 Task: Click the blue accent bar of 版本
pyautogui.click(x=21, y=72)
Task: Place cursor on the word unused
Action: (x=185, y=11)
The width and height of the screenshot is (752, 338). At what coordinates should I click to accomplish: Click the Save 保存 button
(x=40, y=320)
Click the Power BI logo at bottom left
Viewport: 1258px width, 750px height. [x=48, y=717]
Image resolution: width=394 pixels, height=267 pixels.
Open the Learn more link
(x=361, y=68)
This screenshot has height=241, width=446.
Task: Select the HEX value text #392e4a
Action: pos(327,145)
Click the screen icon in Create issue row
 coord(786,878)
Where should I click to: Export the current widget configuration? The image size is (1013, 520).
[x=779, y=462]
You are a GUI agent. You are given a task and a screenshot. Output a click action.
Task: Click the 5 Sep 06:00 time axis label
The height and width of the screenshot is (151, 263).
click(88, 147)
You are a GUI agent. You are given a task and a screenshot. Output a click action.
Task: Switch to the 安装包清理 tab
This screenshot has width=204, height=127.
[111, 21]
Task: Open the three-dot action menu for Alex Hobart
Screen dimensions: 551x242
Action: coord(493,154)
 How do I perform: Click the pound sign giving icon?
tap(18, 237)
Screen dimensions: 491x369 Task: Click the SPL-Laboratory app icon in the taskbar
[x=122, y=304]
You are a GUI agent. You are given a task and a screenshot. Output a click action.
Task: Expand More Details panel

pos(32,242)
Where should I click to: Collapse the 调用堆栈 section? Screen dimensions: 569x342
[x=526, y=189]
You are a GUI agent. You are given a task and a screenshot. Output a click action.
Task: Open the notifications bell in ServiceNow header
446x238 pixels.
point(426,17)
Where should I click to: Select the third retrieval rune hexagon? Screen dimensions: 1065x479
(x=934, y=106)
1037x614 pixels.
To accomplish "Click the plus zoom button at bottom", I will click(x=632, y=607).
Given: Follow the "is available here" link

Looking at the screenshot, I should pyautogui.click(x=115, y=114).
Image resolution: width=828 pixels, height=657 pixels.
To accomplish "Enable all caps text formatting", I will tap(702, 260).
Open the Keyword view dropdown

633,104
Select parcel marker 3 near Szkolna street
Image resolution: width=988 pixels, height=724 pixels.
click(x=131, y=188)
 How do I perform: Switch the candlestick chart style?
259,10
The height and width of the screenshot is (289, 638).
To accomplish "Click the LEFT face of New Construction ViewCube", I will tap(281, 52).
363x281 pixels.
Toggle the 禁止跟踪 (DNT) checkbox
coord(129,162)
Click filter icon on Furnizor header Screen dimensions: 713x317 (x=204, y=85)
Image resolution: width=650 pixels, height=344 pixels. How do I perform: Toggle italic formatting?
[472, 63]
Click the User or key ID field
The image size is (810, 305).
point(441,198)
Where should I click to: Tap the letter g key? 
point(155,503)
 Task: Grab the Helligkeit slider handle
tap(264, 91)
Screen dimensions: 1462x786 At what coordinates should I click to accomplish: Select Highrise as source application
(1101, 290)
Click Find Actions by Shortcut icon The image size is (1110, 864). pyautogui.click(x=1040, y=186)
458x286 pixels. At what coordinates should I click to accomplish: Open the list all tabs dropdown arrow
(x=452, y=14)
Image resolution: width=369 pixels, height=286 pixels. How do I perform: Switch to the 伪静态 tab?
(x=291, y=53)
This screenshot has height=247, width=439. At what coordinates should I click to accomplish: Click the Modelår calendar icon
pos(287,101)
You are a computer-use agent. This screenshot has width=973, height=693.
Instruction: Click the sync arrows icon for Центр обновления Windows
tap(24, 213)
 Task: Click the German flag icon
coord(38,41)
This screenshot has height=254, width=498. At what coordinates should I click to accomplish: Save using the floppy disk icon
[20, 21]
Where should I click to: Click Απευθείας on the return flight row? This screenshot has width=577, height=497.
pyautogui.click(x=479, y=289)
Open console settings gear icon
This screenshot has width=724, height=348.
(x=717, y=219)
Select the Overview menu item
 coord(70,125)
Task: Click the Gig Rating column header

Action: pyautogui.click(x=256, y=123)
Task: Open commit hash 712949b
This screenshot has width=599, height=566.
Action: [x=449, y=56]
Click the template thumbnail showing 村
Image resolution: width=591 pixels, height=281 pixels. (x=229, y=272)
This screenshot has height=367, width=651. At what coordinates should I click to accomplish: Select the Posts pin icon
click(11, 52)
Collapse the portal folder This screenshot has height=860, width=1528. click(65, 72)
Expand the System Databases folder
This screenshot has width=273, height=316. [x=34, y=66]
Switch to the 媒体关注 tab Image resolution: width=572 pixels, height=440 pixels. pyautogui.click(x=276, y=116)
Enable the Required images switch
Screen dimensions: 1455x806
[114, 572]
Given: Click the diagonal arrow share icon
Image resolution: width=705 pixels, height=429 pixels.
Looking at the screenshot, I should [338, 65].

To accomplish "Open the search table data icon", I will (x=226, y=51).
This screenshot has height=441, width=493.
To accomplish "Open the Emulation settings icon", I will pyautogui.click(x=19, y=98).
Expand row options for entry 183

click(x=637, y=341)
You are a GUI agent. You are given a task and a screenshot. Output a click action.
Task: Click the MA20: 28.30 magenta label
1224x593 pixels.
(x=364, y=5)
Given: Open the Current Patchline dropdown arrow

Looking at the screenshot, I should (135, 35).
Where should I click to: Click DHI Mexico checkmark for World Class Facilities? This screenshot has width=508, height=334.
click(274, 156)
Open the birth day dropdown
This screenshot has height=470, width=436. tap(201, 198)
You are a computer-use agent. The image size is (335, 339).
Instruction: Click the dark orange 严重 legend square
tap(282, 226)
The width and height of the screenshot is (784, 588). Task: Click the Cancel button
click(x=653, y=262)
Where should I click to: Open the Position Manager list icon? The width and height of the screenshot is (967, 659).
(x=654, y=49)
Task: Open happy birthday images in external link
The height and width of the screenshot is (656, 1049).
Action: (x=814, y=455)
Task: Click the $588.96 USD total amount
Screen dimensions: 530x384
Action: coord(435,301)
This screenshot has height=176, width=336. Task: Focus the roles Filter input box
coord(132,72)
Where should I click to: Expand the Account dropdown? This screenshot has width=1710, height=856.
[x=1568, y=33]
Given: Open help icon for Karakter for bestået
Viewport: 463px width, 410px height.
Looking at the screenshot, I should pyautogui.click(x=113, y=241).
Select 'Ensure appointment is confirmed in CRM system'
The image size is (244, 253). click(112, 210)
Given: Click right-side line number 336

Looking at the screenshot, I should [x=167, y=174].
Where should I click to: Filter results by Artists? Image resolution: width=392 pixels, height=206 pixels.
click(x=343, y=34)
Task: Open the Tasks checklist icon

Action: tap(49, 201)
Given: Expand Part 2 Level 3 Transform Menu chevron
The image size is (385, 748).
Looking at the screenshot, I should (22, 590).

> _EXERCISE BRIEF_
Would you copy out all the entries above without changing a single character?

> _SOLVED PROBLEM_
 Task: Click the blue accent bar of 版本
pyautogui.click(x=21, y=72)
Task: Place cursor on the word unused
Action: (x=185, y=11)
The width and height of the screenshot is (752, 338). At what coordinates should I click to accomplish: Click the Save 保存 button
(x=40, y=320)
Click the Power BI logo at bottom left
Viewport: 1258px width, 750px height. [x=48, y=717]
Image resolution: width=394 pixels, height=267 pixels.
Open the Learn more link
(x=361, y=68)
This screenshot has height=241, width=446.
Task: Select the HEX value text #392e4a
Action: pos(327,145)
Click the screen icon in Create issue row
 coord(786,878)
Where should I click to: Export the current widget configuration? The image size is (1013, 520).
[x=779, y=462]
You are a GUI agent. You are given a task and a screenshot. Output a click action.
Task: Click the 5 Sep 06:00 time axis label
The height and width of the screenshot is (151, 263).
click(88, 147)
You are a GUI agent. You are given a task and a screenshot. Output a click action.
Task: Switch to the 安装包清理 tab
This screenshot has width=204, height=127.
[111, 21]
Task: Open the three-dot action menu for Alex Hobart
Screen dimensions: 551x242
Action: coord(493,154)
 How do I perform: Click the pound sign giving icon?
tap(18, 237)
Screen dimensions: 491x369 Task: Click the SPL-Laboratory app icon in the taskbar
[x=122, y=304]
You are a GUI agent. You are given a task and a screenshot. Output a click action.
Task: Expand More Details panel

pos(32,242)
Where should I click to: Collapse the 调用堆栈 section? Screen dimensions: 569x342
[x=526, y=189]
You are a GUI agent. You are given a task and a screenshot. Output a click action.
Task: Open the notifications bell in ServiceNow header
446x238 pixels.
point(426,17)
Where should I click to: Select the third retrieval rune hexagon? Screen dimensions: 1065x479
(x=934, y=106)
1037x614 pixels.
To accomplish "Click the plus zoom button at bottom", I will click(x=632, y=607).
Given: Follow the "is available here" link

Looking at the screenshot, I should pyautogui.click(x=115, y=114).
Image resolution: width=828 pixels, height=657 pixels.
To accomplish "Enable all caps text formatting", I will tap(702, 260).
Open the Keyword view dropdown

633,104
Select parcel marker 3 near Szkolna street
Image resolution: width=988 pixels, height=724 pixels.
click(x=131, y=188)
 How do I perform: Switch the candlestick chart style?
259,10
The height and width of the screenshot is (289, 638).
To accomplish "Click the LEFT face of New Construction ViewCube", I will tap(281, 52).
363x281 pixels.
Toggle the 禁止跟踪 (DNT) checkbox
coord(129,162)
Click filter icon on Furnizor header Screen dimensions: 713x317 (x=204, y=85)
Image resolution: width=650 pixels, height=344 pixels. How do I perform: Toggle italic formatting?
[472, 63]
Click the User or key ID field
The image size is (810, 305).
point(441,198)
Where should I click to: Tap the letter g key? 
point(155,503)
 Task: Grab the Helligkeit slider handle
tap(264, 91)
Screen dimensions: 1462x786 At what coordinates should I click to accomplish: Select Highrise as source application
(1101, 290)
Click Find Actions by Shortcut icon The image size is (1110, 864). pyautogui.click(x=1040, y=186)
458x286 pixels. At what coordinates should I click to accomplish: Open the list all tabs dropdown arrow
(x=452, y=14)
Image resolution: width=369 pixels, height=286 pixels. How do I perform: Switch to the 伪静态 tab?
(x=291, y=53)
This screenshot has height=247, width=439. At what coordinates should I click to accomplish: Click the Modelår calendar icon
pos(287,101)
You are a computer-use agent. This screenshot has width=973, height=693.
Instruction: Click the sync arrows icon for Центр обновления Windows
tap(24, 213)
 Task: Click the German flag icon
coord(38,41)
This screenshot has height=254, width=498. At what coordinates should I click to accomplish: Save using the floppy disk icon
[20, 21]
Where should I click to: Click Απευθείας on the return flight row? This screenshot has width=577, height=497.
pyautogui.click(x=479, y=289)
Open console settings gear icon
This screenshot has width=724, height=348.
(x=717, y=219)
Select the Overview menu item
 coord(70,125)
Task: Click the Gig Rating column header

Action: pyautogui.click(x=256, y=123)
Task: Open commit hash 712949b
This screenshot has width=599, height=566.
Action: [x=449, y=56]
Click the template thumbnail showing 村
Image resolution: width=591 pixels, height=281 pixels. (x=229, y=272)
This screenshot has height=367, width=651. At what coordinates should I click to accomplish: Select the Posts pin icon
click(11, 52)
Collapse the portal folder This screenshot has height=860, width=1528. click(65, 72)
Expand the System Databases folder
This screenshot has width=273, height=316. [x=34, y=66]
Switch to the 媒体关注 tab Image resolution: width=572 pixels, height=440 pixels. pyautogui.click(x=276, y=116)
Enable the Required images switch
Screen dimensions: 1455x806
[114, 572]
Given: Click the diagonal arrow share icon
Image resolution: width=705 pixels, height=429 pixels.
Looking at the screenshot, I should [338, 65].

To accomplish "Open the search table data icon", I will (x=226, y=51).
This screenshot has height=441, width=493.
To accomplish "Open the Emulation settings icon", I will pyautogui.click(x=19, y=98).
Expand row options for entry 183

click(x=637, y=341)
You are a GUI agent. You are given a task and a screenshot. Output a click action.
Task: Click the MA20: 28.30 magenta label
1224x593 pixels.
(x=364, y=5)
Given: Open the Current Patchline dropdown arrow

Looking at the screenshot, I should (135, 35).
Where should I click to: Click DHI Mexico checkmark for World Class Facilities? This screenshot has width=508, height=334.
click(274, 156)
Open the birth day dropdown
This screenshot has height=470, width=436. tap(201, 198)
You are a computer-use agent. The image size is (335, 339).
Instruction: Click the dark orange 严重 legend square
tap(282, 226)
The width and height of the screenshot is (784, 588). Task: Click the Cancel button
click(x=653, y=262)
Where should I click to: Open the Position Manager list icon? The width and height of the screenshot is (967, 659).
(x=654, y=49)
Task: Open happy birthday images in external link
The height and width of the screenshot is (656, 1049).
Action: (x=814, y=455)
Task: Click the $588.96 USD total amount
Screen dimensions: 530x384
Action: coord(435,301)
This screenshot has height=176, width=336. Task: Focus the roles Filter input box
coord(132,72)
Where should I click to: Expand the Account dropdown? This screenshot has width=1710, height=856.
[x=1568, y=33]
Given: Open help icon for Karakter for bestået
Viewport: 463px width, 410px height.
Looking at the screenshot, I should pyautogui.click(x=113, y=241).
Select 'Ensure appointment is confirmed in CRM system'
The image size is (244, 253). click(112, 210)
Given: Click right-side line number 336

Looking at the screenshot, I should [x=167, y=174].
Where should I click to: Filter results by Artists? Image resolution: width=392 pixels, height=206 pixels.
click(x=343, y=34)
Task: Open the Tasks checklist icon

Action: tap(49, 201)
Given: Expand Part 2 Level 3 Transform Menu chevron
The image size is (385, 748).
Looking at the screenshot, I should (22, 590).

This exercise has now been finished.